Son œuvre majeure est le Répertoire des sources historiques du Moyen Âge. La première partie, Bio-Bibliographie (1875-1886), contient le nom de tous les personnages historiques mentionnés dans les livres imprimés et ayant vécu entre l'année 1 et l'année 1500, avec des références précises. La seconde partie, Topo-Bibliographie (1894-1903), contient non seulement les noms de lieux mentionnés dans les livres sur l'histoire du Moyen Âge, mais aussi, d'une manière générale, tout ce qui n'est pas inclus dans la Bio-Bibliographie.
Le Répertoire dans son ensemble représente une mine d'informations utiles : c'est l'un des plus importants monuments bibliographiques jamais consacrés à l'étude de l'histoire médiévale. Tout en étant prêtre catholique et professeur d'histoire à l'université catholique de Lyon, l'abbé (et plus tard chanoine) Chevalier adopta une attitude critique sur les questions religieuses. Il fut élu membre de l'académie des inscriptions et belles-lettres en 1912.

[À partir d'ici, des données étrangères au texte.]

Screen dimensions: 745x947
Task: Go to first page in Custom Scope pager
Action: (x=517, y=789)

Dans la controverse sur l'authenticité du suaire de Turin, Chevalier a retracé les premiers documents sur l'histoire de cette relique, affirmant qu'elle ne pouvait être antérieure au XIVe siècle[5]. Son travail a été attaqué par des tenants de l'authenticité comme Emmanuel Poulle, l'accusant d'avoir manipulé la documentation[6]. Andrea Nicolotti a utilisé la correspondance du chanoine, décrivant les conditions dans lesquelles il avait travaillé sur ce dossier et les réprimandes de la hiérarchie ecclésiastique que lui valut cette position[7]. Pour lui, les attaques des défenseurs de l'authenticité sont fantaisistes et les conclusions du chanoine, confirmées par datation du suaire de l'époque médiévale par le carbone 14, sont toujours d'actualité[8].

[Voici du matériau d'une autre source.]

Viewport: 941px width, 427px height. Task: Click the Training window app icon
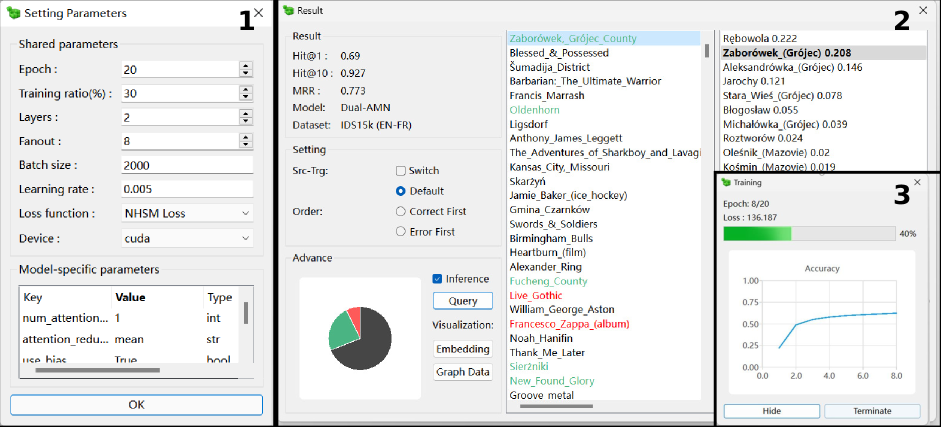[726, 184]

Dans Notre-Dame-de-Lorette, étude critique sur l'authenticité de la Santa Casa (1906), Ulysse Chevalier a dissipé à l'aide de documents authentiques la légende de ce sanctuaire.
Au décès du chanoine Joseph-Hyacinthe Albanès (1822-1897) qui avait consacré sa vie à réunir des documents sur l'histoire ecclésiastique de la France méridionale et publié en 1895 le tome premier de Gallia christiana novissima, il a reçu tous ses documents pour continuer cette publication[9].